→ Goal of the exercise
The exercise calls for exact output of the lines between the one that contains "This screenshot has" and the end of the data, with both ends kept and pictures left out.

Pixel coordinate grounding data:
★ ★ ★ ★

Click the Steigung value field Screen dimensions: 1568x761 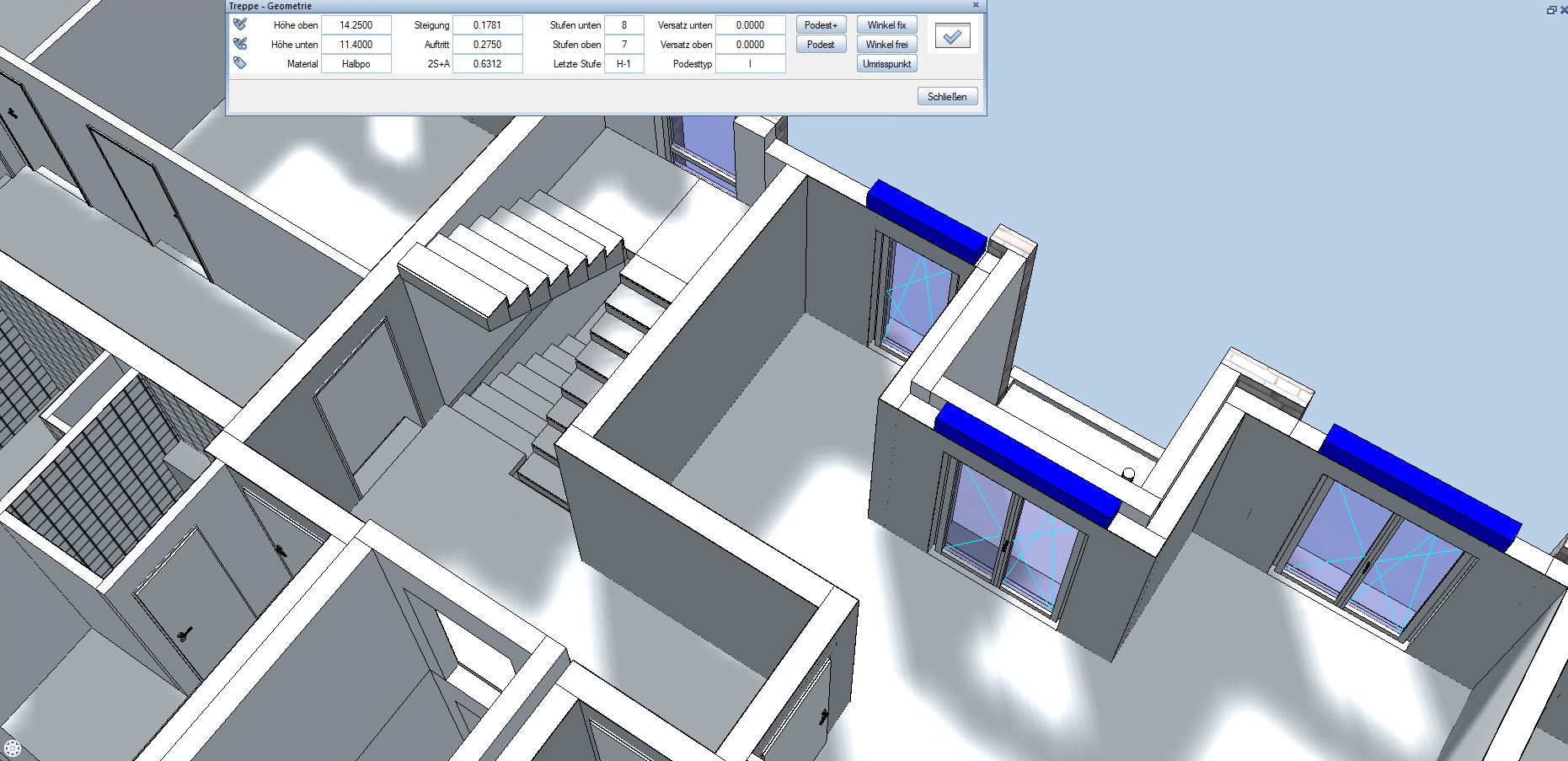(x=487, y=25)
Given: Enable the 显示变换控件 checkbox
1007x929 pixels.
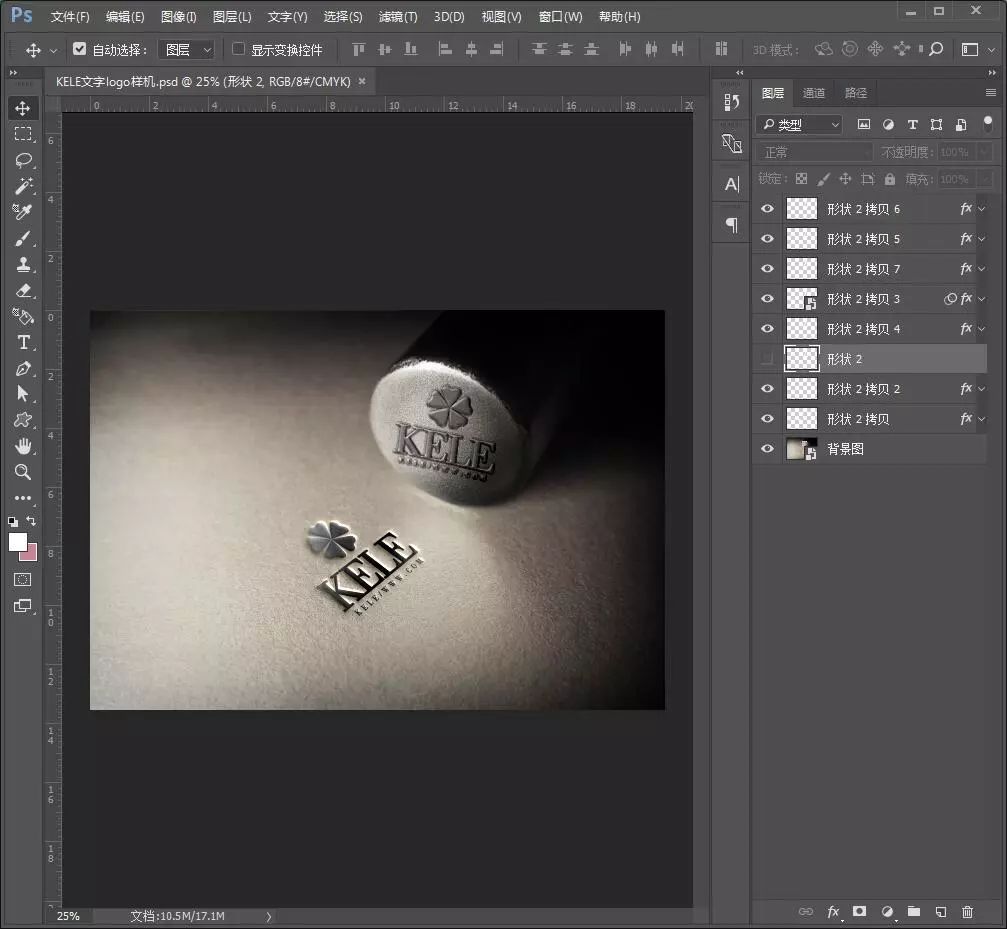Looking at the screenshot, I should tap(238, 49).
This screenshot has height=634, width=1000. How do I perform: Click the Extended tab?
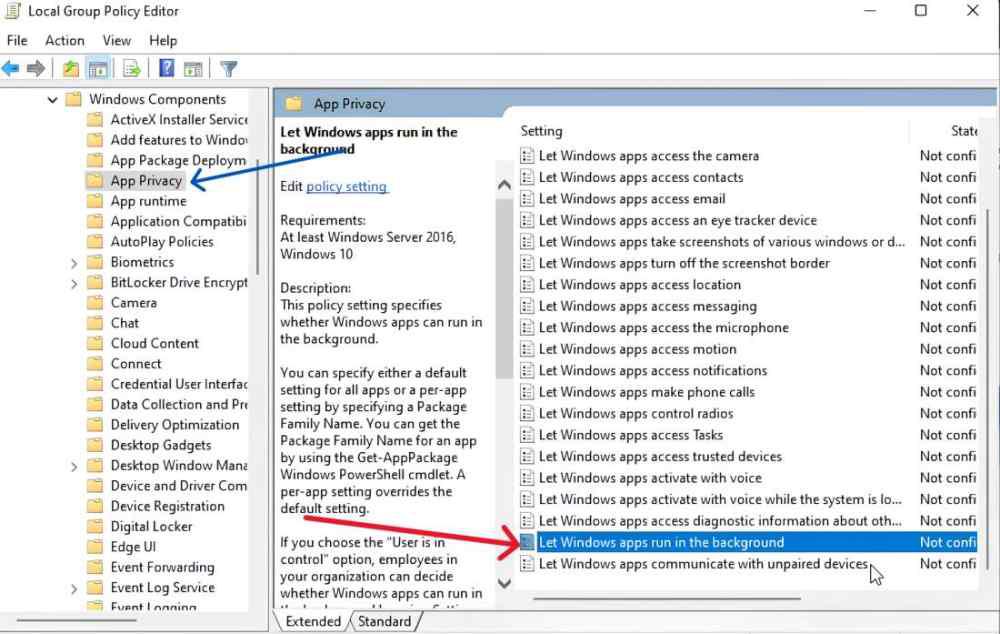pos(312,620)
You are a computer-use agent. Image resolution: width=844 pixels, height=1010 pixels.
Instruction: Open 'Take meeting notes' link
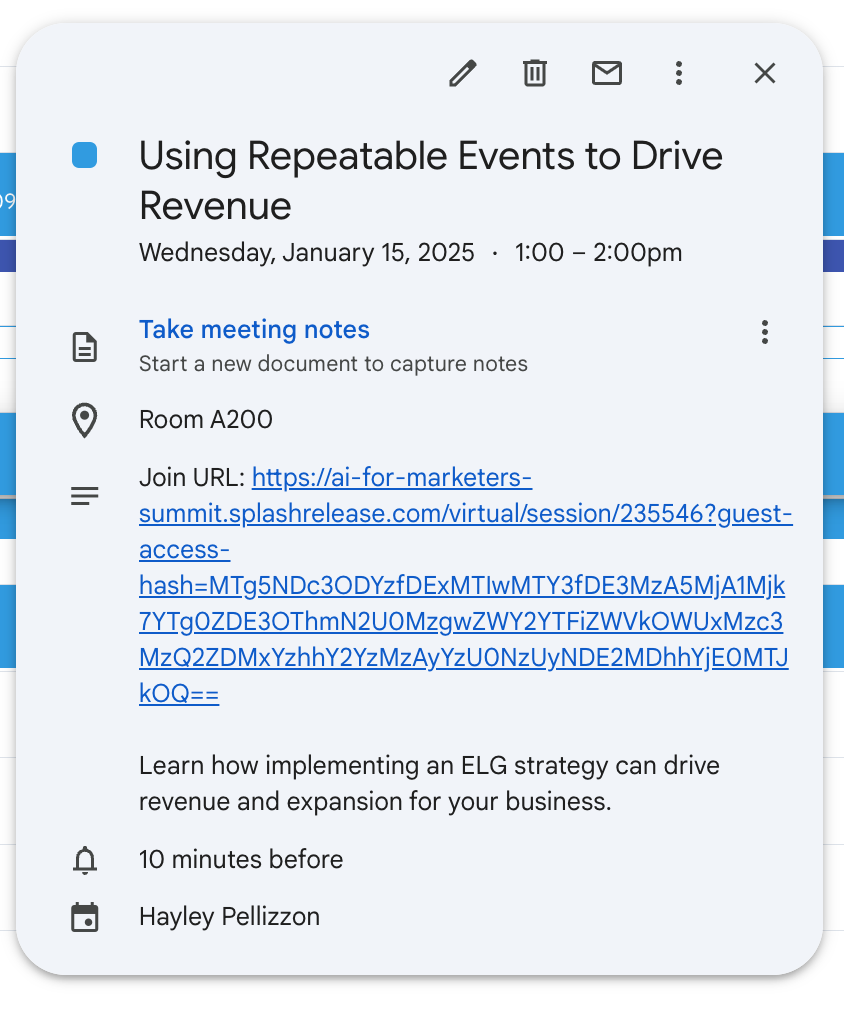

★ ★ ★ ★

→ Response below
This screenshot has height=634, width=1000. How do I perform: Click the Extended tab?
pos(312,620)
You are a computer-use agent. Image resolution: width=844 pixels, height=1010 pixels.
Instruction: Open 'Take meeting notes' link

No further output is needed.